En dix ans, il est devenu en jazz, ce qu'on appelle une "pointure". Après l'explosif Groove Gang (mélange de free et de funk) et son projet électronique Gambit, Julien Lourau nous revient cette fois en version acoustique, histoire de nous rappeler qu'il est autant musicien qu'initiateur de projets. Rencontre autour d'un café chaud dans le froid de l'hiver parisien.
Ton instrument est très présent sur cet album acoustique ?
C'est vrai que j'ai voulu mettre l'accent sur le sax ténor. Je lui trouve une place plus facilement dans ce genre de contexte que dans un contexte électrique ou électronique où je l'avais utilisé un peu à contre emploi. Je jouais plutôt de l'alto parce que son punch s'adapte mieux aux musiques électriques. J'ai donc retravaillé le ténor. Tu parlais du son. Effectivement j'ai essayé de prendre mes appuis plus bas en terme de colonne d'air, de prendre appui plus bas dans le ventre pour que ça monte plus haut.
Pour la première fois, tu livres un album intime et personnel, avec même un extrait de ton journal intime dans le livret
Oui, c'est vrai, d'ailleurs j'ai voulu ce texte (dans lequel il évoque son père disparu, ndlr) pour expliquer un peu d'où ça m'était venu, pour décrire l'ambiance, le mood (l'humeur, ndlr) général des deux dernières années que je viens de vivre.
Le titre de l'album, The Rise, est-il une allusion à la mort de ton père ?
Oui, c'est ce que j'explique dans le texte, The Rise, c'est la notion d'élévation. C'est lié à cette idée qu'il monte au ciel, à l'anecdote que je raconte dans le disque, du brouillard et de ce que ça peut comporter d'angoissant et d'onirique à la fois.
Et pourtant, tu n'as pas écrit un album mélancolique ?
Non, je n'ai pas voulu faire un album triste, je n'ai pas voulu faire un requiem. J'ai cherché l'espérance dans ces mélodies parce qu'elle rejoint l'idée d'ouverture et d'élévation. Je ne veux pas de cette mélancolie qui te tasse dans ton fauteuil et qui te fait verser ta larme nécessairement. Effectivement, c'est un moyen de sublimer ses émotions.

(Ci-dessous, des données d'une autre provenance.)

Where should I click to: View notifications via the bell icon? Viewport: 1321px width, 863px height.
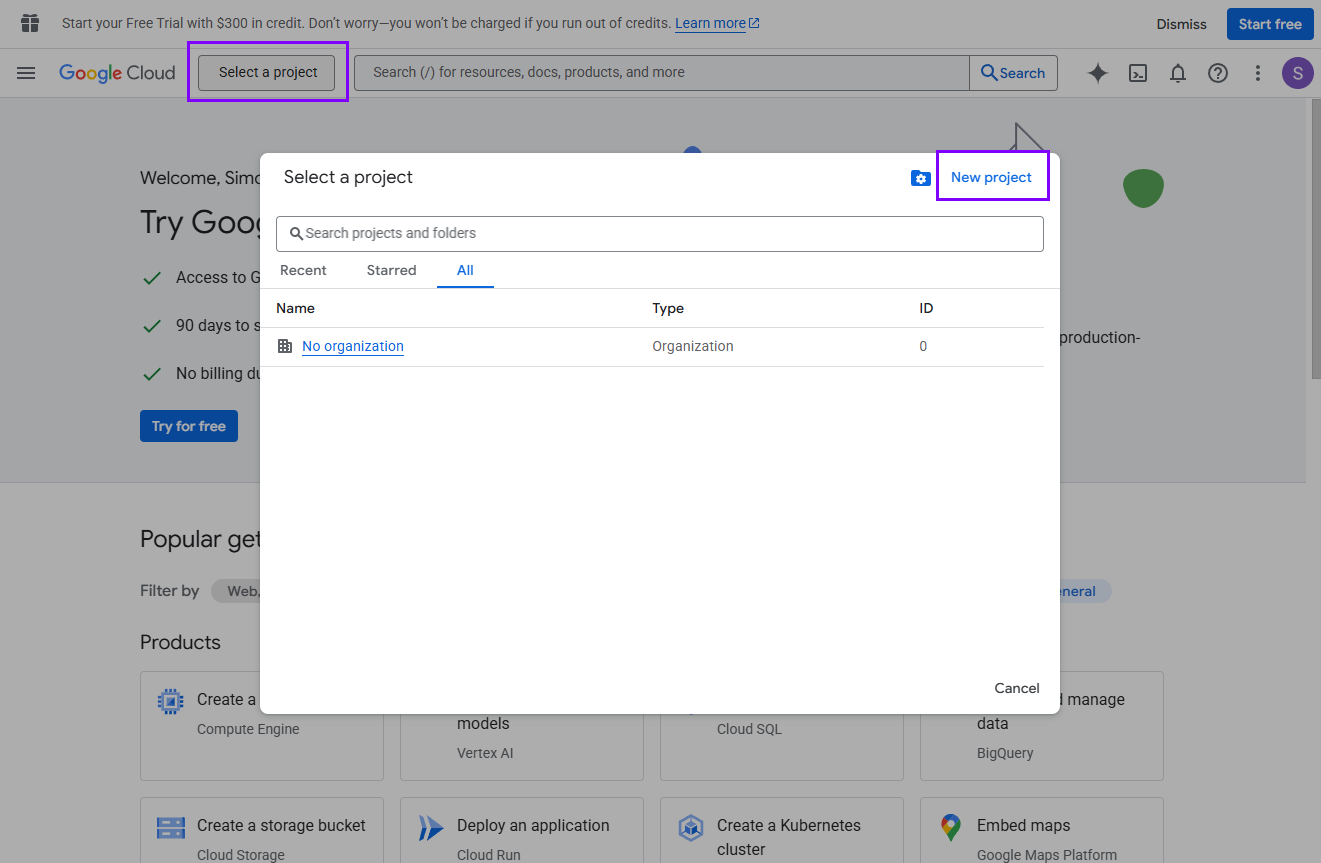point(1177,73)
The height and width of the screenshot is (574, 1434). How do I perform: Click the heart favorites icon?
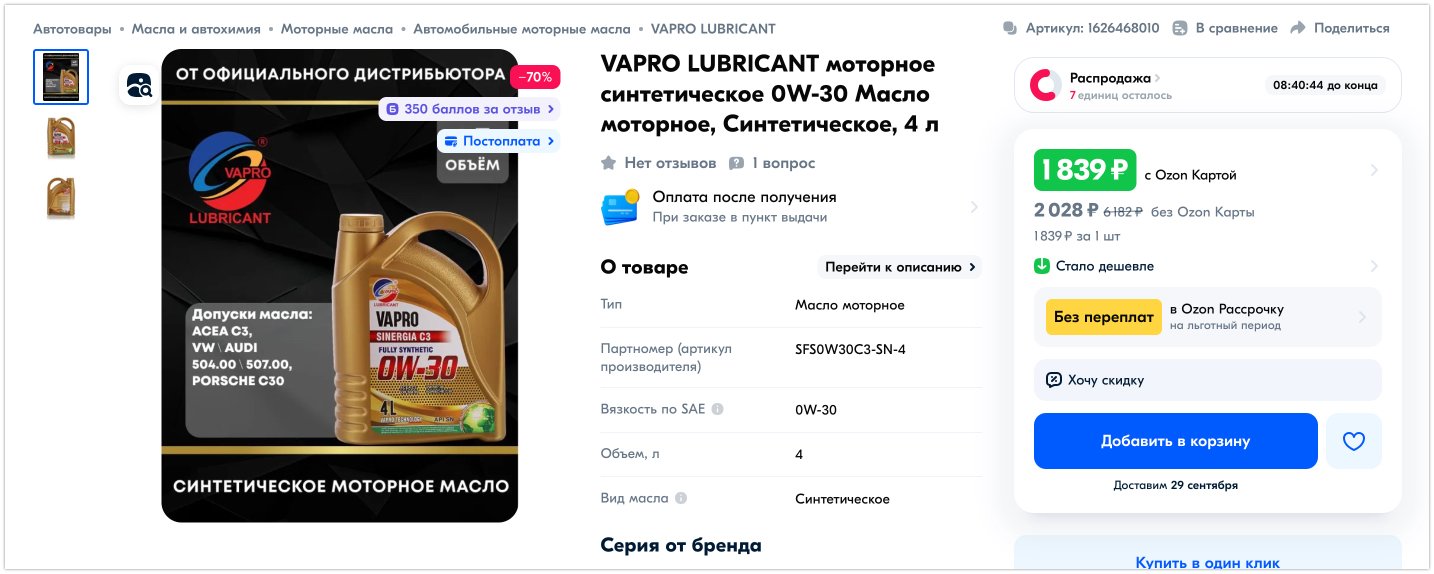click(1353, 441)
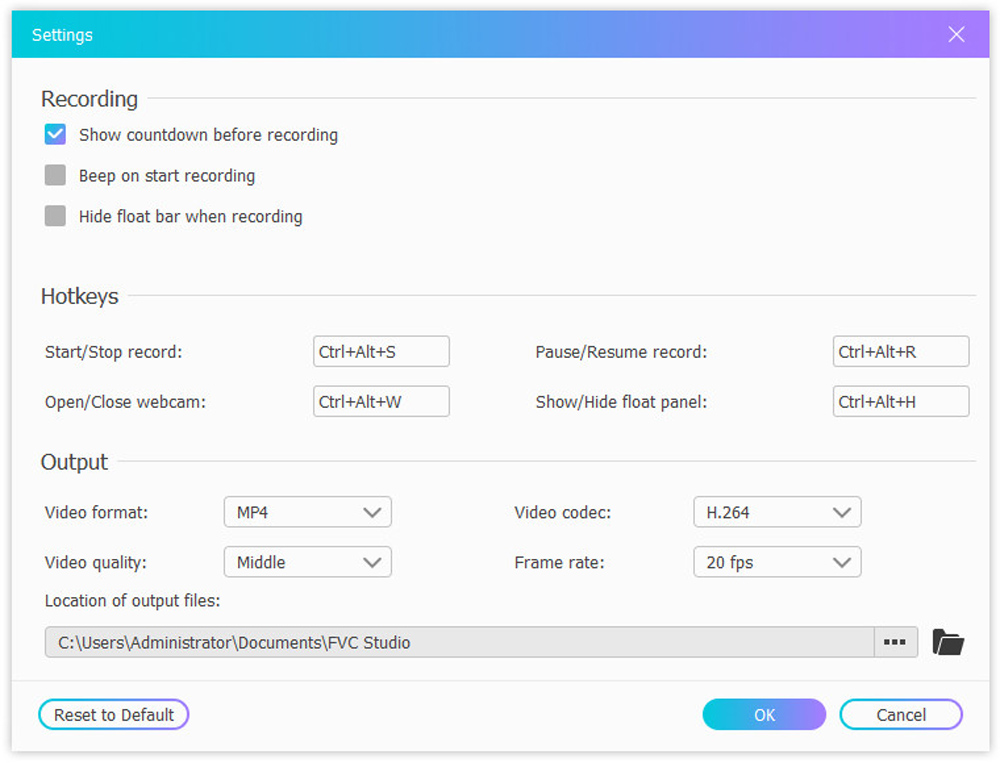The width and height of the screenshot is (1000, 763).
Task: Open output folder with the folder icon
Action: click(x=948, y=642)
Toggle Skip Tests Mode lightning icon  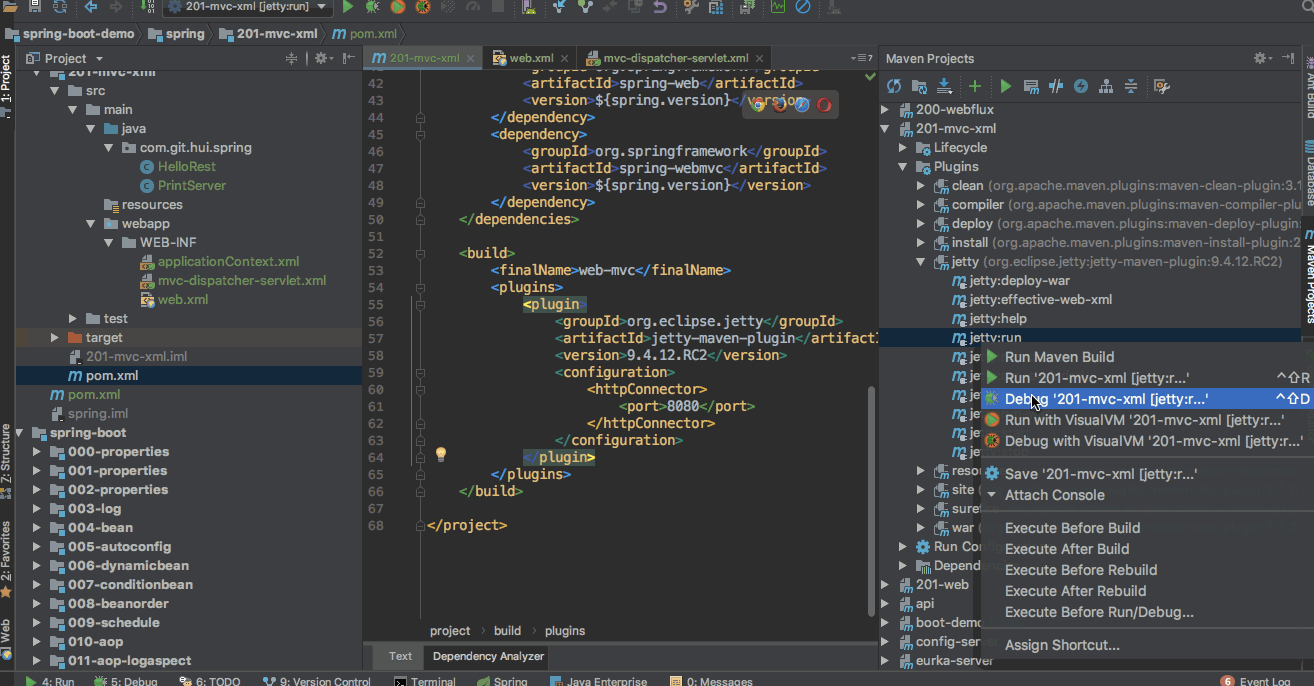(x=1080, y=87)
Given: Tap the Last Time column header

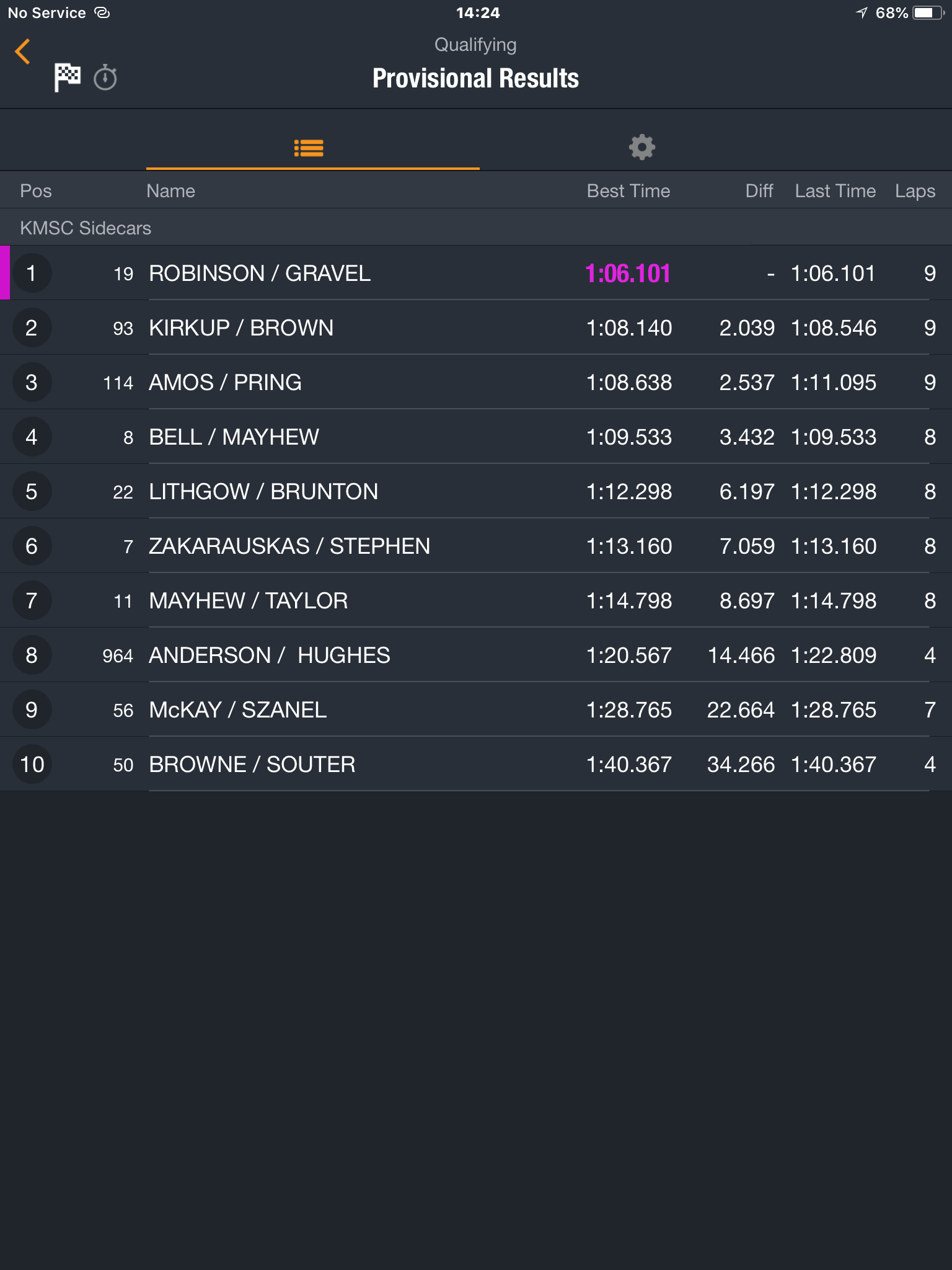Looking at the screenshot, I should click(835, 191).
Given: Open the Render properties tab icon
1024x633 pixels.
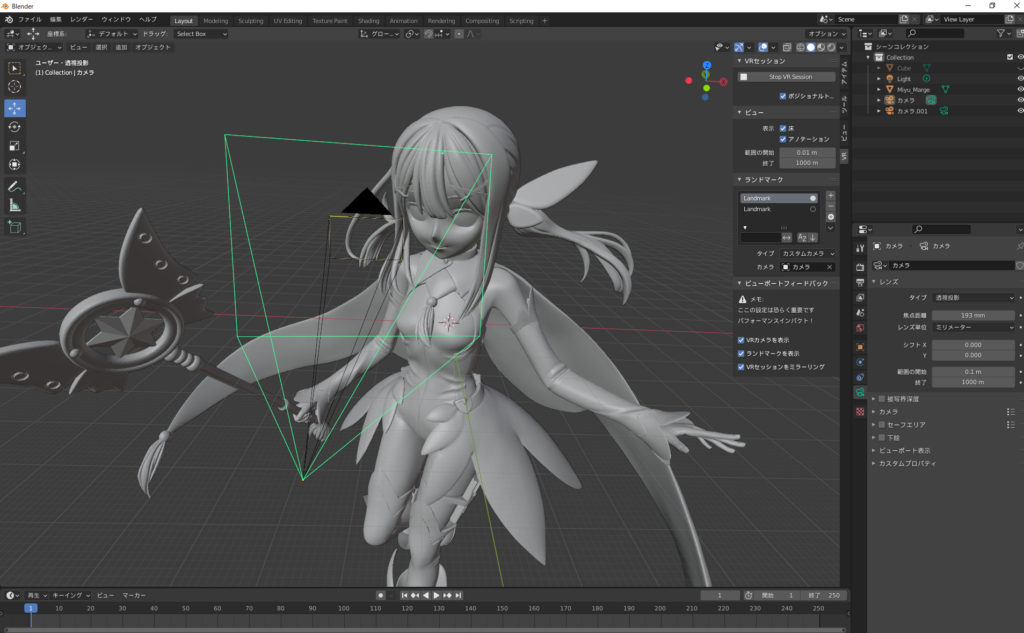Looking at the screenshot, I should point(860,268).
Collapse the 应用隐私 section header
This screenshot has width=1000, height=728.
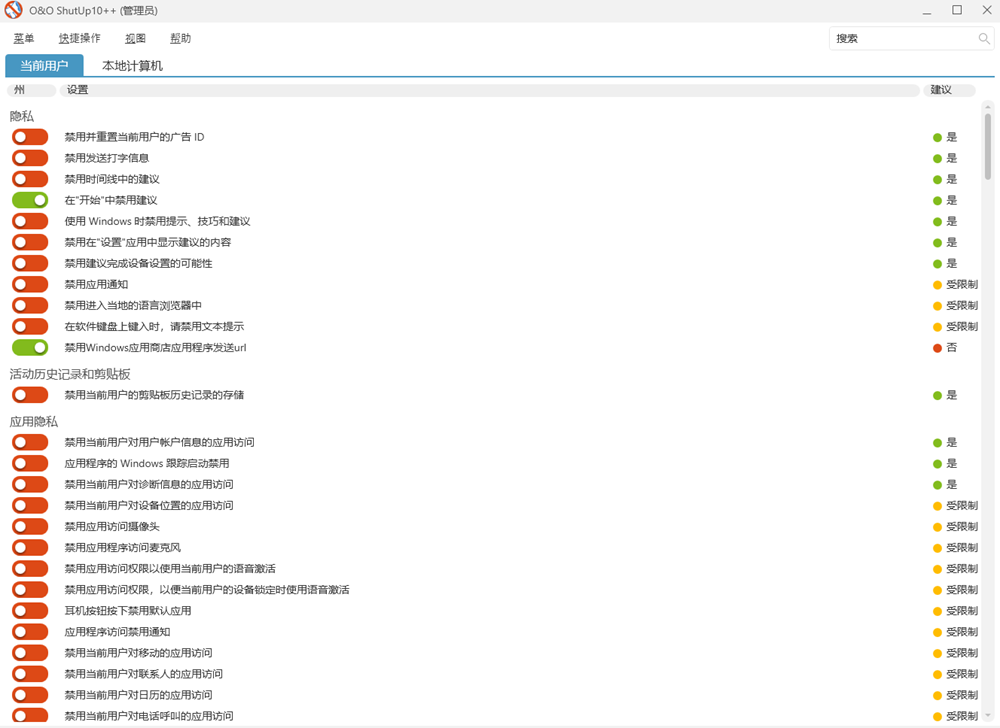click(34, 422)
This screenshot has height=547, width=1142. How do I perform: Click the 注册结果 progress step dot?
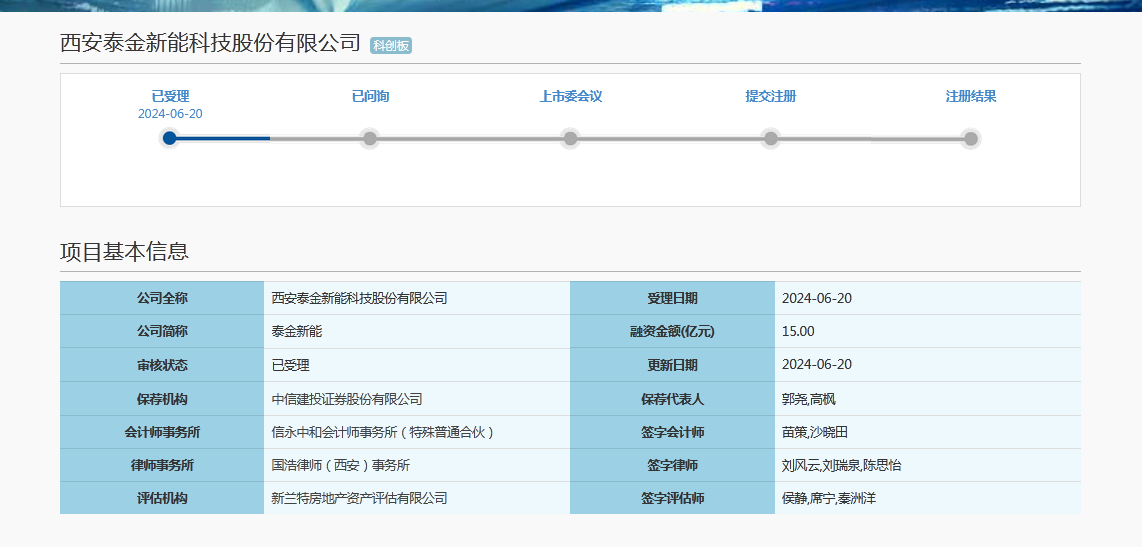[970, 138]
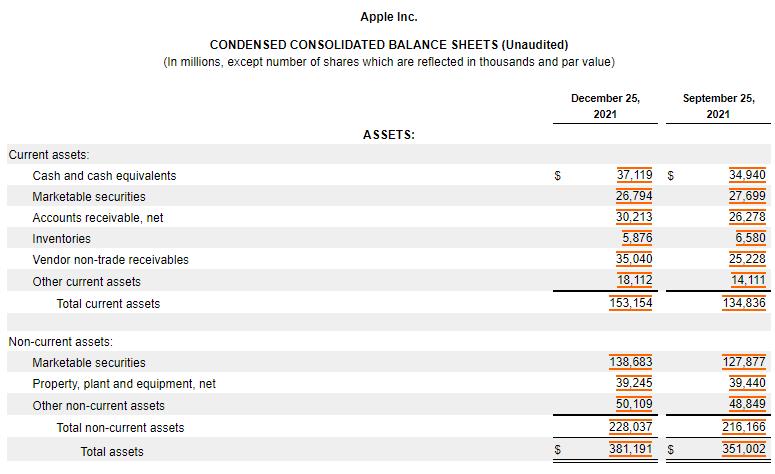Select the Condensed Consolidated Balance Sheets title
The height and width of the screenshot is (474, 775).
[389, 45]
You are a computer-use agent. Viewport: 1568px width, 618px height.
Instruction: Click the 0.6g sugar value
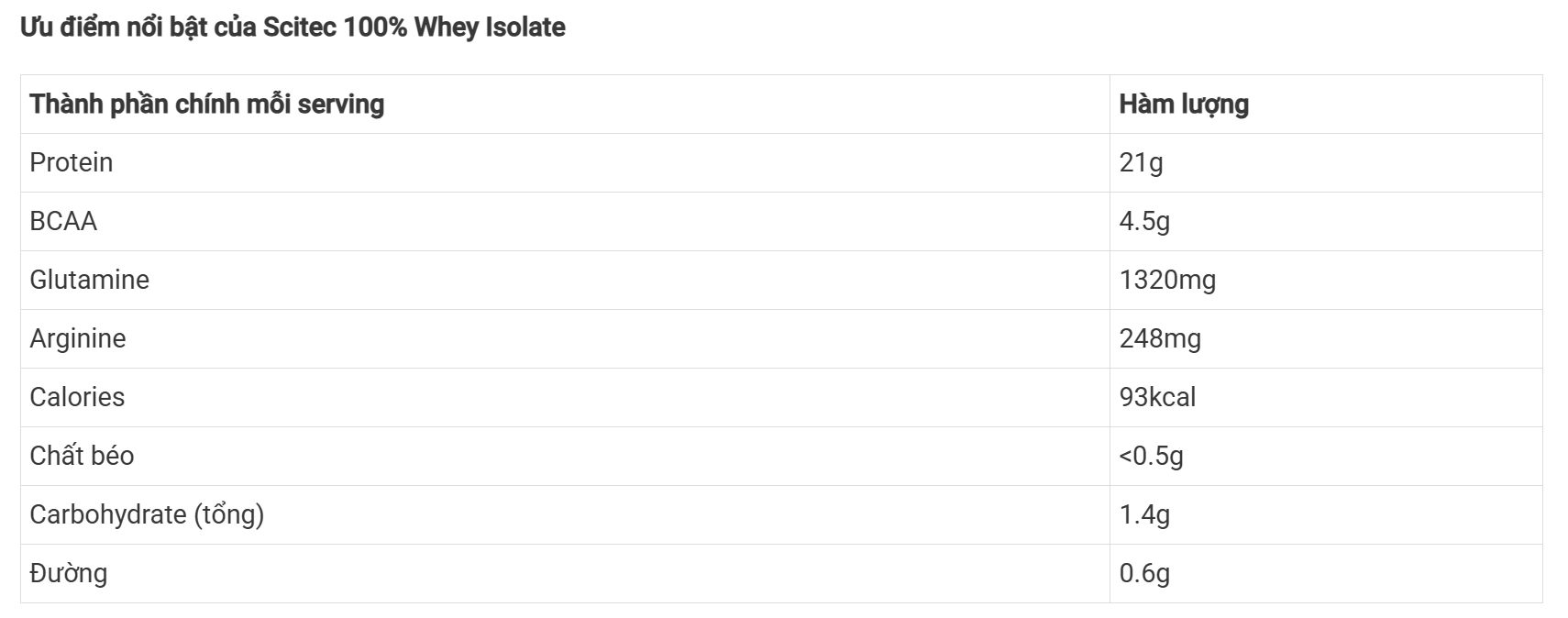tap(1144, 573)
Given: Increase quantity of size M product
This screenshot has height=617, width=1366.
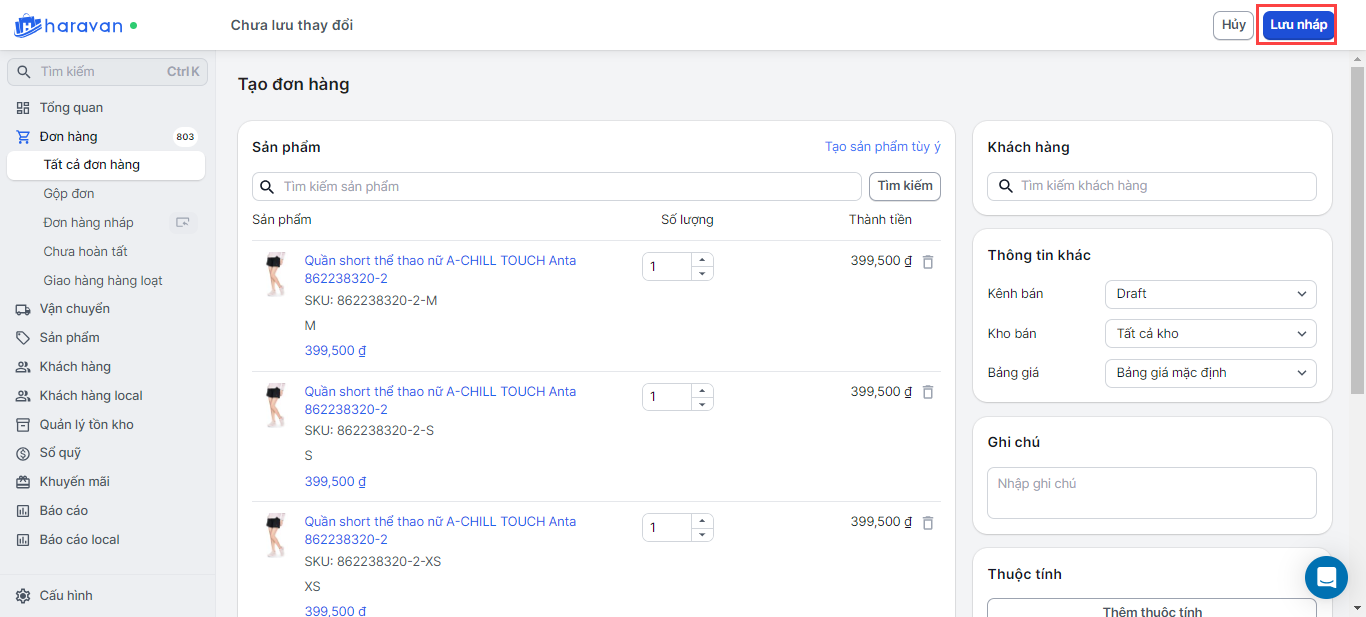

Ta tournée Gambit à travers l'Amérique latine en 1999 était-elle aussi une source d'émotion ?
Oui, ce n'était pas du tourisme ! On a vu essentiellement les capitales. Dix personnes sur la route, ensemble, l'énergie était très forte et avec la fatigue, on finissait par être dans un état second. C'était une espèce de fuite en avant.
Quelles y ont été les rencontres importantes ?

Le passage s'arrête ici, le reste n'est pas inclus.